LabID-PROV: Tracking and Sharing Data Provenance with RO-Crate in Lab Integrated Data

Science cluster

LS RI - Life Sciences

Summary

FAIR data management and the ability to track (meta)data from sample collection to the final computed (or derived) datasets have become increasingly crucial due to the increasing size and diversity of data generated across various scientific disciplines. However, to ensure reproducibility, comprehensive provenance metadata also needs to be available. Lab Integrated Data (LabID) is a web-based integrated platform designed to help individual scientists, research groups and core facilities to better manage, annotate and share their experiments, assays, samples and datasets actively, in compliance with FAIR principles. While in LabID processed data can already be stored and connected to its primary data, associated assays and original samples, accurate modelling of both workflow (WF) and WF runs is currently lacking. The LabID-PROV project aims to extend the LabID data model to include these concepts, offering a unified application to manage derived data provenance independently from analysis procedure and platform, and providing a concrete solution to ensure the traceability of derived data. 

LabID-PROV project image
Research domains:
Life Sciences
Partner(s):
European Molecular Biology Laboratory - EMBL (coordinator)
Project team member(s):
Prof. Eileen Furlong, Charles Girardot (EMBL), Jelle Scholtalbers, (LabRise Consulting)

Challenge

Open Science Service, Main RI concerned, Cross-domain/Cross-RI

Managing the increasing volume and variety of (meta)data - from sample collection to derived datasets - poses significant challenges in scientific research. While primary data is regularly shared in repositories, the sharing of final derived datasets remains inadequate. This is often due to the lack of comprehensive provenance metadata that ensures reproducibility and trustworthiness. Furthermore, the diverse languages, tools, and computing environments used by various stakeholders complicate the tracking of workflows and their corresponding metadata, limiting the reusability of shared data and hindering Open Science efforts.

Solution

LabID-PROV proposes to enhance the LabID platform by allowing accurate modelling of both WFs and WF runs. To this end, the project will use several resources in the LS RI Science Cluster, namely, WorkflowHub, a resource for WF indexing, discovery and re-use; RO-Crate, which can be used to package and share research objects including WF and WF runs using the WF and WF Run RO-Crate profiles; Galaxy, a web-based analysis platform; and Zenodo, an open platform for preserving and sharing research output. The main goal is to streamline the import of datasets (and their metadata) described using Workflow Run RO-Crate profiles into LabID. Also, the project will implement use cases using both omics and imaging data, reflecting real-world scenarios, to demonstrate the integration of the new LabID capabilities into the existing Open Science landscape. These use cases will be used to generate online LabID tutorials demonstrating best practices in WF development and the FAIR dissemination of associated derived data with their provenance. Finally, wider dissemination of this work will be achieved by registering the training in the Training eSupport System and through a future LabIDPROV workshop.

━━━━━━━━━━━━━━━━━━━━

ASSIGNED TASK 1: Decide whether each statement below agrees with the LabID-PROV project description, answering yes or no and quoting the deciding words of the description: (a) LabID can already model workflow runs accurately. (b) Zenodo is described as an open platform for preserving and sharing research output. (c) The planned use cases will draw only on imaging data.
ASSIGNED TASK 2: According to the LabID-PROV project description, which partner is the project's coordinator?
ASSIGNED TASK 3: Continue the LabID-PROV project description from the point where it stops.

━━━━━━━━━━━━━━━━━━━━

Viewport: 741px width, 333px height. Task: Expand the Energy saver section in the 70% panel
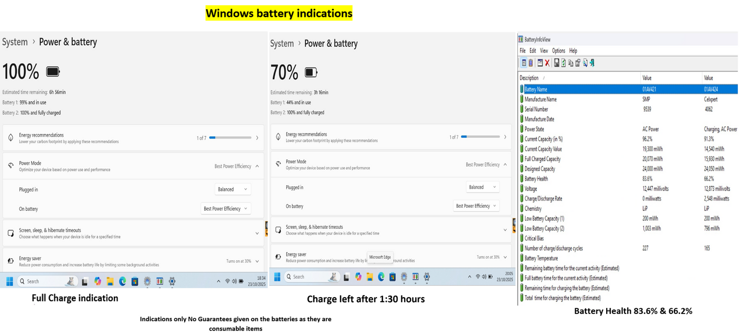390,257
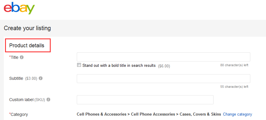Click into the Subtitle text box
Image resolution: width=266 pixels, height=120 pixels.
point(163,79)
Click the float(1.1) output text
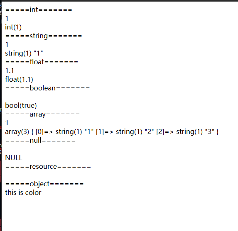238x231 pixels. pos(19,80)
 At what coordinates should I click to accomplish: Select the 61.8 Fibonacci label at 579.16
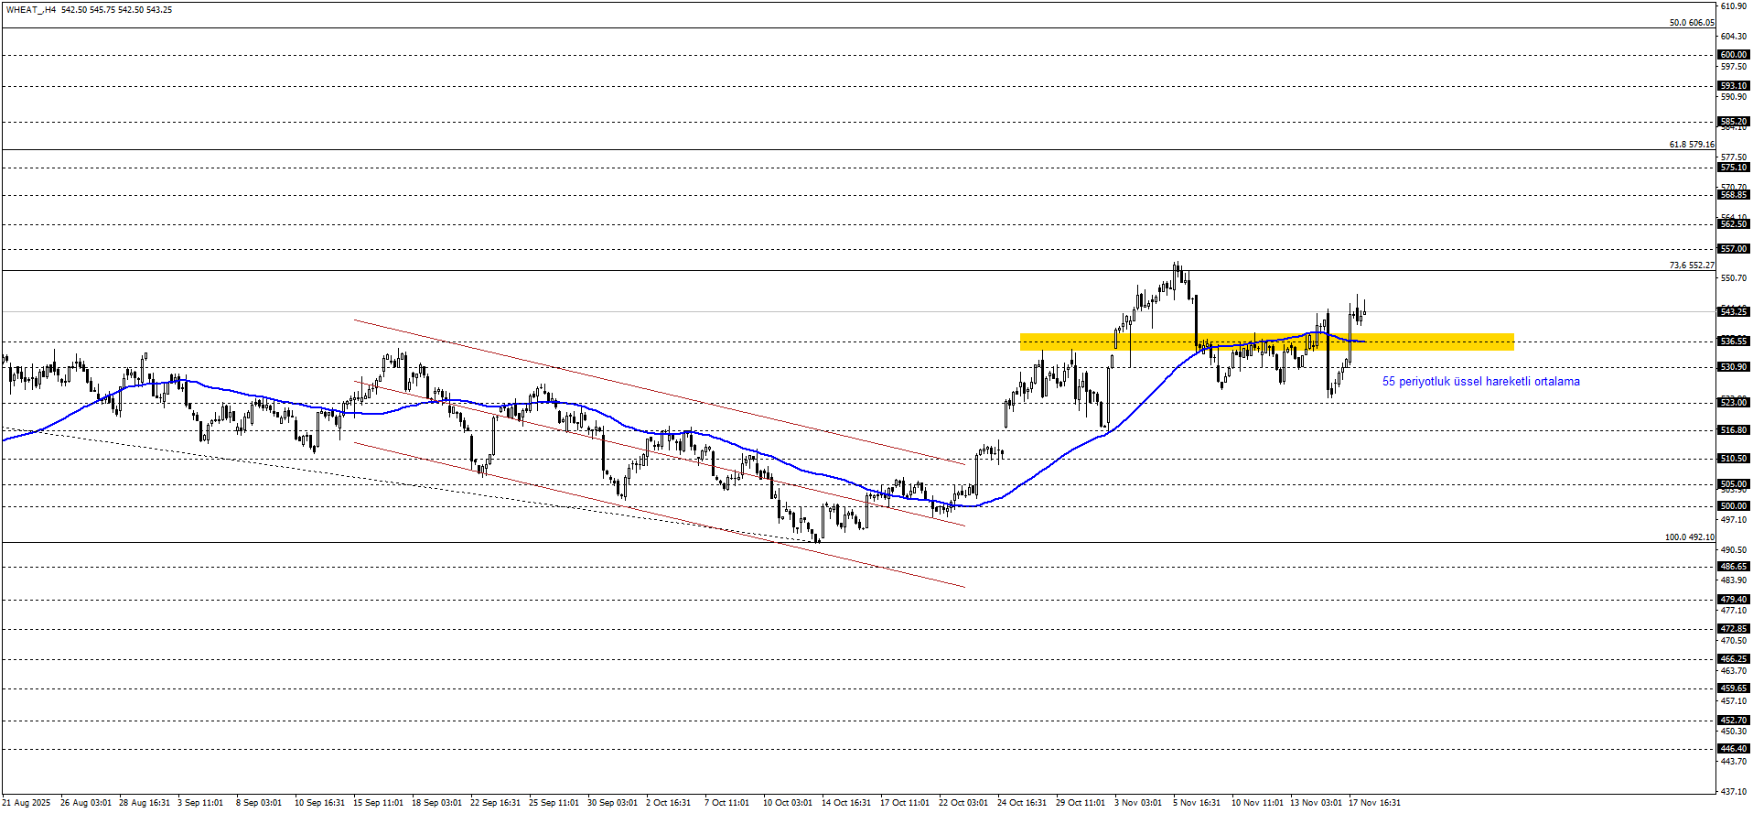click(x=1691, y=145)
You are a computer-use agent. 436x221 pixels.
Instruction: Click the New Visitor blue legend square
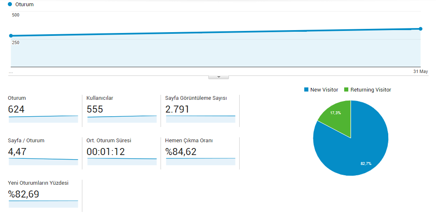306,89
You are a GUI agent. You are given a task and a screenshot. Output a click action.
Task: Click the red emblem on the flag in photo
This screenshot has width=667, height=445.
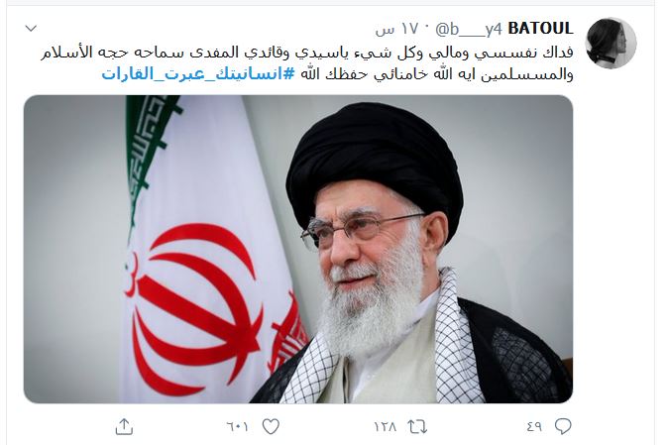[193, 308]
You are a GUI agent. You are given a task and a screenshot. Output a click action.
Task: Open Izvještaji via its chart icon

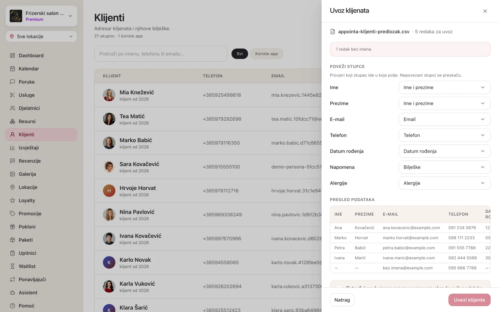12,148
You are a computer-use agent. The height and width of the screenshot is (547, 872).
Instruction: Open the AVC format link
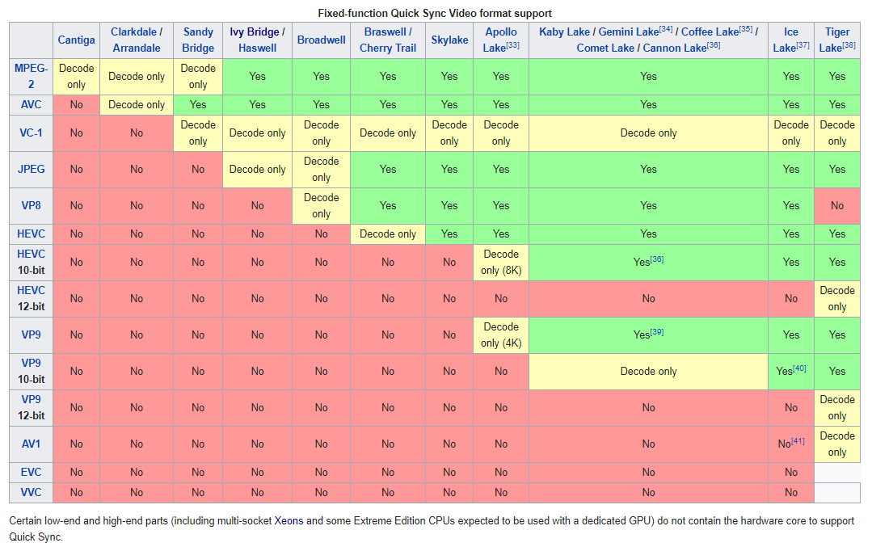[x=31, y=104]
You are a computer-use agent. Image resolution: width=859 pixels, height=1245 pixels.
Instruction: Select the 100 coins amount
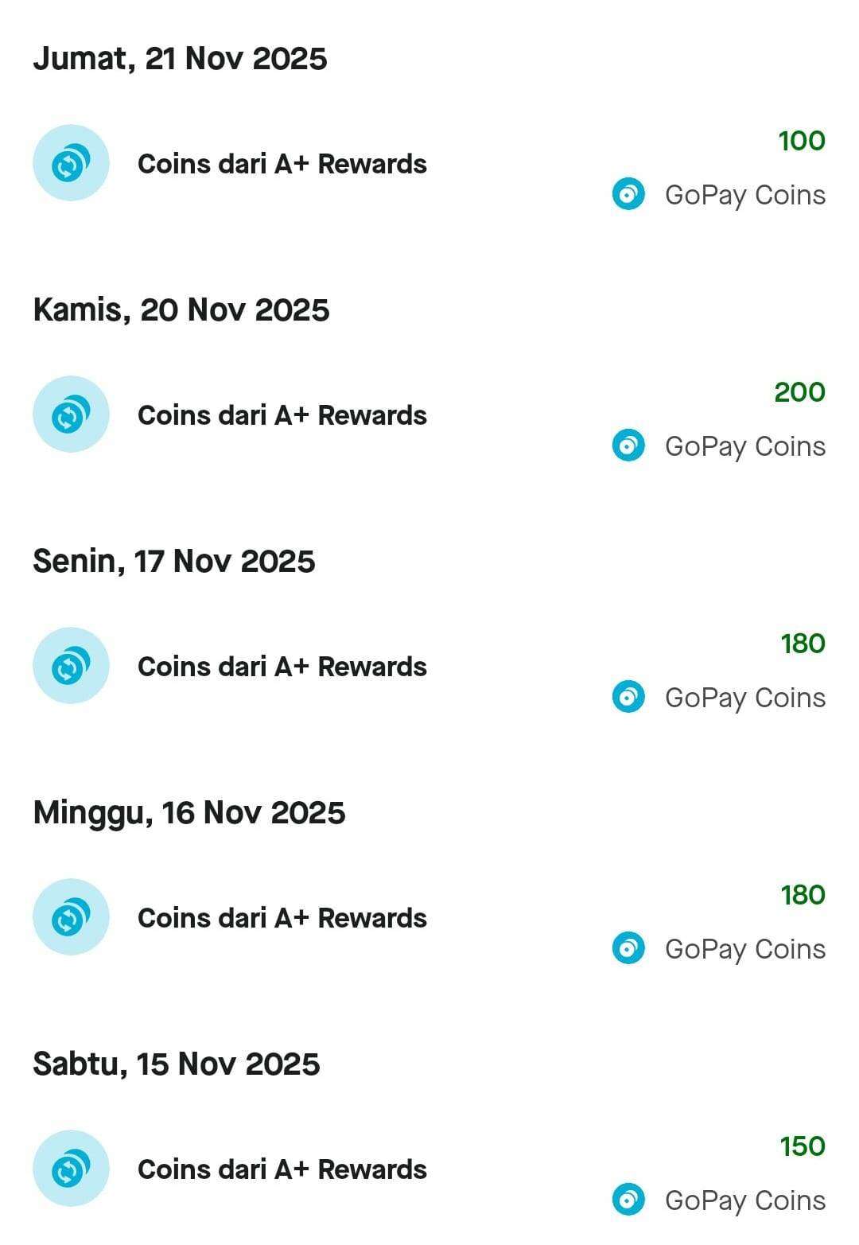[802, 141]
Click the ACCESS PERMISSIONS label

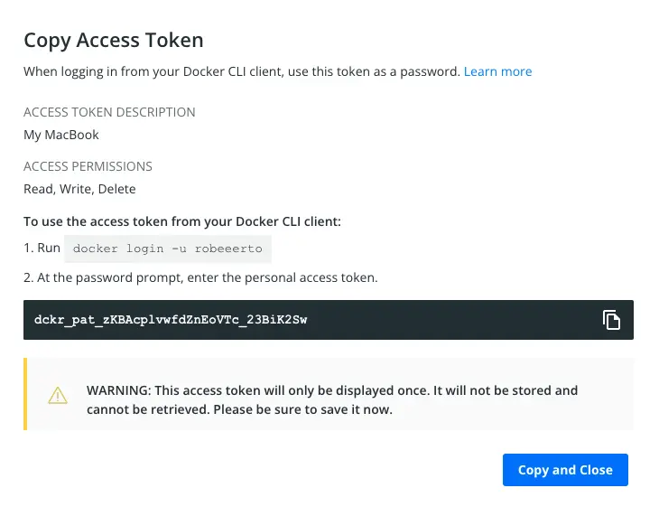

━━━━━━━━━━━━━━━━━━━━

REPLY 1:
(a) No: "accurate modelling of both workflow (WF) and WF runs is currently lacking."
(b) Yes: "Zenodo, an open platform for preserving and sharing research output"
(c) No: "implement use cases using both omics and imaging data"

REPLY 2: The European Molecular Biology Laboratory (EMBL).

REPLY 3:
Scientific Impact

The LabID-PROV project aims to bridge critical gaps in data traceability to facilitate FAIR sharing of derived data together with their provenance metadata, through the integration of LS RI Science Cluster tools and standards. LabID-PROV not only will enhance the reproducibility of scientific findings but also encourages researchers across various disciplines to adopt robust data management practices. The project will ultimately support a wider community of scientists, enabling them to efficiently share valuable research outputs and contribute to a more sustainable Open Science ecosystem. 


Keywords
LabID platform, RO-Crate, data provenance, data traceability, data reproducibility
Project start date:
Project duration:
24 months

Principal investigator

Prof. Eileen Furlong
EMBL
BIO

Eileen Furlong is head of the Genome Biology dept and Senior Scientist at EMBL. She studied biochemistry at Univ. College Dublin, where she obtained her Ph.D. and moved to developmental biology for her postdoc at Stanford Univ. She became a group leader at EMBL in 2002, and is head of the Genome Biology Dept. since 2009. She is a recipient of two ERC advanced grants, an elected member of EMBO, Academia Europaea, Leopoldina and Fellow of the Royal Society (FRS). Her work uncovered different mechanisms of genome regulation, including how enhancers function and regulate developmental programmes.

QUOTE
"Metadata is what makes data trustworthy and reusable.” Science is rapidly becoming the science of data, opening the door to new capabilities like AlphaFold. Computing data and models is resource-intensive; our results should be shared with rich annotations so that everyone can build on them."